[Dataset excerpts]

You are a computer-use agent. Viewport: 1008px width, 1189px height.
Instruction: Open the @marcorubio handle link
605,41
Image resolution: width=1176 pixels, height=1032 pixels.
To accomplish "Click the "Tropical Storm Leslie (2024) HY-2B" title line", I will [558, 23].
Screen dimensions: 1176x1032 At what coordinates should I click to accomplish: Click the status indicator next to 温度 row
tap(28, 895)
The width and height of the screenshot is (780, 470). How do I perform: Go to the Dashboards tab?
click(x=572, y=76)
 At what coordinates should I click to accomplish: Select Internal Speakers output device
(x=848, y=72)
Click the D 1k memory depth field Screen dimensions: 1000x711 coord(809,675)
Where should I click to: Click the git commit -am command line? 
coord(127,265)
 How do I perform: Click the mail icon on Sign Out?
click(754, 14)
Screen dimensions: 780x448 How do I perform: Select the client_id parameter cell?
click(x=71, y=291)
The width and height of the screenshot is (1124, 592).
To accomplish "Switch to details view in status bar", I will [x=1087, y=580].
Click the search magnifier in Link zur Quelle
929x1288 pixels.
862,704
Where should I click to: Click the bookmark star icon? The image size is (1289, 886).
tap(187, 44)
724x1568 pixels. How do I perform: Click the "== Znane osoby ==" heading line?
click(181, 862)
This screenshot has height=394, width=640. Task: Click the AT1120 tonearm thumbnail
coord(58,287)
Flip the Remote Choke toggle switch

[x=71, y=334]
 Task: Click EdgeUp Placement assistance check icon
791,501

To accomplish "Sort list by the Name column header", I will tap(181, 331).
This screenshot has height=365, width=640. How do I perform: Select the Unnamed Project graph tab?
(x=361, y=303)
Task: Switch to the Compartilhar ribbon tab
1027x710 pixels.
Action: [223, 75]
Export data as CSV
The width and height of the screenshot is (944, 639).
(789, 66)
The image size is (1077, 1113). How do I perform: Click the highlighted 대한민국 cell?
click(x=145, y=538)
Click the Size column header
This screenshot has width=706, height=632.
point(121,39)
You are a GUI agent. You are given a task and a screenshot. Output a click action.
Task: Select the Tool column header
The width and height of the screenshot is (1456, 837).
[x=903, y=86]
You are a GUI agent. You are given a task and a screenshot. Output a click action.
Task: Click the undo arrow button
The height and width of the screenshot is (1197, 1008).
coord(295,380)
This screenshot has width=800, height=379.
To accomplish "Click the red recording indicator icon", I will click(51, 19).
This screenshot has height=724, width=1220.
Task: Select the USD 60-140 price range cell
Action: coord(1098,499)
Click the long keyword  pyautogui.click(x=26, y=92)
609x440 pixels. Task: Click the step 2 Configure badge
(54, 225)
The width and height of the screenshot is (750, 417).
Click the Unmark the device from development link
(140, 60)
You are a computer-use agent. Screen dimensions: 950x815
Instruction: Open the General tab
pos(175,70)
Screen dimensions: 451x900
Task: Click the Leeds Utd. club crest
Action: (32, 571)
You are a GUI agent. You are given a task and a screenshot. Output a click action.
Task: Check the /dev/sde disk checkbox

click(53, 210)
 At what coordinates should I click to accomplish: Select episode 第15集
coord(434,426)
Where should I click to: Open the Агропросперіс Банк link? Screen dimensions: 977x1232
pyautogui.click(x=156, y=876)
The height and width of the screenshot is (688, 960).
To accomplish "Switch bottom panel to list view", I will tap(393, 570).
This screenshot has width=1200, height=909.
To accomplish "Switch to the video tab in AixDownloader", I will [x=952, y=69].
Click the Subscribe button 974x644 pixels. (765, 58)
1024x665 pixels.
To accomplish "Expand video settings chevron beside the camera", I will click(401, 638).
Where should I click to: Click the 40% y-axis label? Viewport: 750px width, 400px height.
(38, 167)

• TASK ITEM
From the records above, return each line where "list" occurs.

• TASK ANSWER
To accomplish "Sort list by the Name column header", I will tap(181, 331).
To accomplish "Switch bottom panel to list view", I will tap(393, 570).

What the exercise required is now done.